Since he was a child getting underfoot in his grandmother’s kitchen, the preparation and communal eating of the burbara pudding has been a pre-Christmas symbol of the coming of the holiday, Mr. Kattan said.

“When my local spice seller clears off one shelf for the wheat candies, it represents the beginning of the Christmas season more than those bad imported Christmas chocolates,” he said. “It is that first taste which signals the start of Christmas,” evoking memories of a cozy old Bethlehem living room, “with three or four generations getting together and a lot of chatter. There was always an [unofficial] burbara competition, and each household thought their burbara was the best.”
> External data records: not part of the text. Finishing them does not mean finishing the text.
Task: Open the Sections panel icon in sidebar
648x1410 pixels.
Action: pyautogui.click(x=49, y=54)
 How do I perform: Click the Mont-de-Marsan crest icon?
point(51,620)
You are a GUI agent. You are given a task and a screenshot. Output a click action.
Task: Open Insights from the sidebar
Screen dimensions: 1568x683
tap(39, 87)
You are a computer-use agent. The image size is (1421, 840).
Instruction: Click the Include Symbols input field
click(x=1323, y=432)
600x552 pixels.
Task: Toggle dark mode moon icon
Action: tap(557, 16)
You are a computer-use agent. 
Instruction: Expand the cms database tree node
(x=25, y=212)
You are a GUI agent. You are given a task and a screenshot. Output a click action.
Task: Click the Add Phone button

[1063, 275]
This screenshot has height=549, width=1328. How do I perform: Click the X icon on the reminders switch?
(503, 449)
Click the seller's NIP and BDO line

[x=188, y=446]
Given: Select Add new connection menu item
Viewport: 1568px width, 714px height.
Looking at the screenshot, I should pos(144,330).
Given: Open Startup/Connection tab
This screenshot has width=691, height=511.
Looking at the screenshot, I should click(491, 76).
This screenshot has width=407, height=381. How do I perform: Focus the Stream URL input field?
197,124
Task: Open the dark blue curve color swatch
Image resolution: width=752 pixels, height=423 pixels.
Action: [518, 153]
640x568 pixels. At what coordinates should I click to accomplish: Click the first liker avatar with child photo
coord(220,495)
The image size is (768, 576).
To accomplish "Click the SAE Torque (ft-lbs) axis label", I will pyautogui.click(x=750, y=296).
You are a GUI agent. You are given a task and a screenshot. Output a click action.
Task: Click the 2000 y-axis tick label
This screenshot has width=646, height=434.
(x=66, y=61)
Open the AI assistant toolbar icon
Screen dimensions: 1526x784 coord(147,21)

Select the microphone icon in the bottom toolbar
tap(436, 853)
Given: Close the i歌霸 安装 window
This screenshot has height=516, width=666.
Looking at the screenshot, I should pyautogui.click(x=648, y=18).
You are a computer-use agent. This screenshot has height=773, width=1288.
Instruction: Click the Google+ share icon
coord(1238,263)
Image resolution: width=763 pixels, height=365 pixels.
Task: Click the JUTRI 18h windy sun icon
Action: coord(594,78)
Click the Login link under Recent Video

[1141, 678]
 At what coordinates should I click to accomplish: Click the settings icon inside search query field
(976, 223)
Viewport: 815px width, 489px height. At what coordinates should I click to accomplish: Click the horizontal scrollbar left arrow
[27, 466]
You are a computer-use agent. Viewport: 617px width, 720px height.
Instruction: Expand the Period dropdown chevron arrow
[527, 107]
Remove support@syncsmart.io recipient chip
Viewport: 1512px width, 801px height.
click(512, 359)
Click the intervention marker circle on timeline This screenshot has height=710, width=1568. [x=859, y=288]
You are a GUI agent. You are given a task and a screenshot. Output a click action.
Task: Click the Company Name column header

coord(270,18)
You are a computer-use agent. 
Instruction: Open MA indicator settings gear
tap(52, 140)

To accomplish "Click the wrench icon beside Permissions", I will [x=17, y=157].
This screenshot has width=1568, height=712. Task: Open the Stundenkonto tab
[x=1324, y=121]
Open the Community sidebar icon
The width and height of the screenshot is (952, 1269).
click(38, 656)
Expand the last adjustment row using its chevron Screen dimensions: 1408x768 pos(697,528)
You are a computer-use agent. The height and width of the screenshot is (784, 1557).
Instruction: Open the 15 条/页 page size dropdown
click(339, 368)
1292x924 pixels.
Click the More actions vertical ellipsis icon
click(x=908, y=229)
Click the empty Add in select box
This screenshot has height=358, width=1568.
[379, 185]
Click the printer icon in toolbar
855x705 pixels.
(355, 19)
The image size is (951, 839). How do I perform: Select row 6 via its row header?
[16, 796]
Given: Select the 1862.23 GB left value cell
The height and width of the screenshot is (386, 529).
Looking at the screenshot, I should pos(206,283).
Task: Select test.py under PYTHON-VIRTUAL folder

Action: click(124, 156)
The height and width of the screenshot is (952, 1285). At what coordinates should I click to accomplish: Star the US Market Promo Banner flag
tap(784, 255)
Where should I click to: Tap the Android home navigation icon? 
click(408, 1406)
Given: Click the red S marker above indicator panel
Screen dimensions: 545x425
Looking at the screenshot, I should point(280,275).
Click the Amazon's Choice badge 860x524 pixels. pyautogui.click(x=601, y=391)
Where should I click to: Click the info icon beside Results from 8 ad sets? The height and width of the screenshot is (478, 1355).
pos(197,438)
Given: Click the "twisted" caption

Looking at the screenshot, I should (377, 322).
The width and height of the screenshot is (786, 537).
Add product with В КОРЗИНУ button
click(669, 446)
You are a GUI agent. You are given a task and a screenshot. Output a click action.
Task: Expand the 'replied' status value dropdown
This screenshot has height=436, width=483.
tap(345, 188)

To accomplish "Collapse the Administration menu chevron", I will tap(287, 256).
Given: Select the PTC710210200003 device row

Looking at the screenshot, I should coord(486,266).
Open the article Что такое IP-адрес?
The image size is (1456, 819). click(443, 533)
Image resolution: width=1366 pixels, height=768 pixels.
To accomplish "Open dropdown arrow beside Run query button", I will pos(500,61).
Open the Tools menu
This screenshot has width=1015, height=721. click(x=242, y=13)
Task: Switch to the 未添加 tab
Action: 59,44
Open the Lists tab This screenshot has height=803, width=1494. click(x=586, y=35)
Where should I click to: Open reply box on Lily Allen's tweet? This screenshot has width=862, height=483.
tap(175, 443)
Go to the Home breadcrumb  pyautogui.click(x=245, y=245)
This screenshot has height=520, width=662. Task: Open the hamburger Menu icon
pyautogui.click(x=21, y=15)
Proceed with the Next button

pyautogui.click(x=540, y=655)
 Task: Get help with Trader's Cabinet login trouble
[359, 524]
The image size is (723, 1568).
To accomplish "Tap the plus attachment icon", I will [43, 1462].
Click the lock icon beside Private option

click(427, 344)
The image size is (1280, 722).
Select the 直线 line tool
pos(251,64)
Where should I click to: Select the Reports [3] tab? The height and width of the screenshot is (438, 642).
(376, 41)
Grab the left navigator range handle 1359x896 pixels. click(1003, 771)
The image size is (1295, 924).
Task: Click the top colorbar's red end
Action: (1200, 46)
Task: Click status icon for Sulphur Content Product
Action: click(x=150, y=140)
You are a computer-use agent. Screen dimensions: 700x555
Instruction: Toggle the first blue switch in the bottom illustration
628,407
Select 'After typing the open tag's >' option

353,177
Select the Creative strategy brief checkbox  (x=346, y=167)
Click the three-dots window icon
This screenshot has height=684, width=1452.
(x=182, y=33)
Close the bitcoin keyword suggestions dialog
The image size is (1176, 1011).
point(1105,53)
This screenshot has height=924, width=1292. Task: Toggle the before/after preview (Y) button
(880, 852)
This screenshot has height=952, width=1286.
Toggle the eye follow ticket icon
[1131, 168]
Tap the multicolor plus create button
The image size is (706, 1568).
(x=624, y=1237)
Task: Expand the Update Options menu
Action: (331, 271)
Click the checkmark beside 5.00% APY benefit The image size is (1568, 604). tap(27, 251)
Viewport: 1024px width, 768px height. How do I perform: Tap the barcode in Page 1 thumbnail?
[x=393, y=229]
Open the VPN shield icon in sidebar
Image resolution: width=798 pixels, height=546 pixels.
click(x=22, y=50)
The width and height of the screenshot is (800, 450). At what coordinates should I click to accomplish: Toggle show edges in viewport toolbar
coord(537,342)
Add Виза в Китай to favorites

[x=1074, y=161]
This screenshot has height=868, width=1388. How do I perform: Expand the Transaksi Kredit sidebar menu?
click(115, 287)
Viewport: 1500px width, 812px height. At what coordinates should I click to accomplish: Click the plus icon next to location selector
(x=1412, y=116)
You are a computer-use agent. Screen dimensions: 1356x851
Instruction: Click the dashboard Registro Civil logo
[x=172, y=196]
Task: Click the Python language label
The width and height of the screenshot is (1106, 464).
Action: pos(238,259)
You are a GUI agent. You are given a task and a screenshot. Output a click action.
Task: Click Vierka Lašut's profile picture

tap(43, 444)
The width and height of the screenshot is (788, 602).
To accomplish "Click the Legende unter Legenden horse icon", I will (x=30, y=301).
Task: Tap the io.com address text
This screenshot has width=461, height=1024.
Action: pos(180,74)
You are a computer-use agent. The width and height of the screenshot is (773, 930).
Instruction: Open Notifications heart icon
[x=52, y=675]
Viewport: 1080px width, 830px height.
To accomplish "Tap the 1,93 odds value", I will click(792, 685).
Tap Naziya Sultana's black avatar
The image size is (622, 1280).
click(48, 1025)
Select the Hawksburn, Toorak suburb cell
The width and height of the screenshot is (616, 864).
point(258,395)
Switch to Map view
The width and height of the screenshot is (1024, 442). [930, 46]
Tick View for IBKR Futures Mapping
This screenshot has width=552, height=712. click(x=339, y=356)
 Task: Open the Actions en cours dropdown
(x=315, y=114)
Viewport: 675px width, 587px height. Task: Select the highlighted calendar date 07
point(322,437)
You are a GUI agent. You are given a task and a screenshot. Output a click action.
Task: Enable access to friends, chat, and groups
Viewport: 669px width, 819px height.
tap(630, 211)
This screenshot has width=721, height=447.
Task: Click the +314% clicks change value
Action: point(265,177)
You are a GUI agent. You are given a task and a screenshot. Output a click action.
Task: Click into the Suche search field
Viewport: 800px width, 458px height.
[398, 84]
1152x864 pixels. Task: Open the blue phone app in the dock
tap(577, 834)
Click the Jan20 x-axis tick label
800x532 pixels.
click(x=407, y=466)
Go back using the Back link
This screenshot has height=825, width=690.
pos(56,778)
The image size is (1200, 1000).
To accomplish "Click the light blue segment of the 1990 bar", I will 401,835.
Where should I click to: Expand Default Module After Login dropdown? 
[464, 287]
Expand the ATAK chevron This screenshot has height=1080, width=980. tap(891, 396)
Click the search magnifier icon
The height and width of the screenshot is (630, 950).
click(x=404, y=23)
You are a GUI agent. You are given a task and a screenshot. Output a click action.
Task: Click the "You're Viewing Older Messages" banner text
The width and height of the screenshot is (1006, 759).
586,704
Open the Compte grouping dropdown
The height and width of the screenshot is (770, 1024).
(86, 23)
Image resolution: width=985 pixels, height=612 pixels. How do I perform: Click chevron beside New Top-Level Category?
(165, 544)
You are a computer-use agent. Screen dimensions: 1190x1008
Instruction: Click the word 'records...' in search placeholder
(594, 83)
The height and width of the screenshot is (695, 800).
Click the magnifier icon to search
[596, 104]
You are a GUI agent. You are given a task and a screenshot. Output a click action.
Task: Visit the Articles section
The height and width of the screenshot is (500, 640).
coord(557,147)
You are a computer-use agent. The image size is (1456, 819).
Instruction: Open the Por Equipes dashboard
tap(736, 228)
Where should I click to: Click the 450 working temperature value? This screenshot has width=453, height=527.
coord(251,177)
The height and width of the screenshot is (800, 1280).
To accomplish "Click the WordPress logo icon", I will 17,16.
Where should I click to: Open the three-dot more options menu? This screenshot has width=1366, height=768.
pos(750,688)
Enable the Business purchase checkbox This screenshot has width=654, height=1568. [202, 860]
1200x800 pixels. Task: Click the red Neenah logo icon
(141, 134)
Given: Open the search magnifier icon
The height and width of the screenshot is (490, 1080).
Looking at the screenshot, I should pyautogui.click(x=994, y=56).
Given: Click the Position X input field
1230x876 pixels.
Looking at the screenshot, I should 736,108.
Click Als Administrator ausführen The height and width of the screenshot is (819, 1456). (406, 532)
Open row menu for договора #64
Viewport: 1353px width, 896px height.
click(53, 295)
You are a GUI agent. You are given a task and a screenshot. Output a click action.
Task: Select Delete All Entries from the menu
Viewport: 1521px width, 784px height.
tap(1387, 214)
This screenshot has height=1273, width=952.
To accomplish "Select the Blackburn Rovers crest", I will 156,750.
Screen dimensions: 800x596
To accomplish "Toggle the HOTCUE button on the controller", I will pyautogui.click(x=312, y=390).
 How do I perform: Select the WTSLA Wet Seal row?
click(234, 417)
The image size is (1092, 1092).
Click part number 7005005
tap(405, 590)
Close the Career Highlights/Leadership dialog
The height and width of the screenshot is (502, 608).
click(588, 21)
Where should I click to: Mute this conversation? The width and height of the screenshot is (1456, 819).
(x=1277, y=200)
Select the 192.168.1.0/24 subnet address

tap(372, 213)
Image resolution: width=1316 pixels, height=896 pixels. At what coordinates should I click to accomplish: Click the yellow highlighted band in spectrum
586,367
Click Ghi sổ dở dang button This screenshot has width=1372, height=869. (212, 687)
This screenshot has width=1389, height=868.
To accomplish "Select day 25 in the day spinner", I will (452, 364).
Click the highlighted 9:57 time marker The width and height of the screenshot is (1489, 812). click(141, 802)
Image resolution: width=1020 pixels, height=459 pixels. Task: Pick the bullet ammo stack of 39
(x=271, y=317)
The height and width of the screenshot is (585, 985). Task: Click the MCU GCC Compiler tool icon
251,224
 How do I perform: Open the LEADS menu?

Reflecting the local cuisine, his grandmother’s kitchen was one of generosity and sharing, Mr. Kattan said. His grandmother would bake “mounds and mounds” of her fruitcake to distribute among family and friends.

Many of the loaves, in true acts of charity, were sent to people they did not even know, he recalled. After his grandmother’s death, Mr. Kattan stepped in to carry on her culinary traditions within the family and adapted many of them for contemporary Palestinian dishes in his restaurant.

Though his guest house and restaurant still remain closed in Bethlehem because of the continuing Covid-19 travel restrictions and lack of tourists, Mr. Kattan has been able to travel to London as those restrictions eased and plans to open a restaurant there with his take on Palestinian food in the spring.

“I learned cooking in my grandmother’s kitchen...and also what the real meaning of community is,” he said. “She cooked Palestinian, French, Iranian…a whole celebration of kitchens. That is her legacy to me.”

Correction: Julia Dabdoub Kattan was Mr. Kattan’s maternal grandmother, not his paternal grandmother, and his family home was built in 1838, not 1738.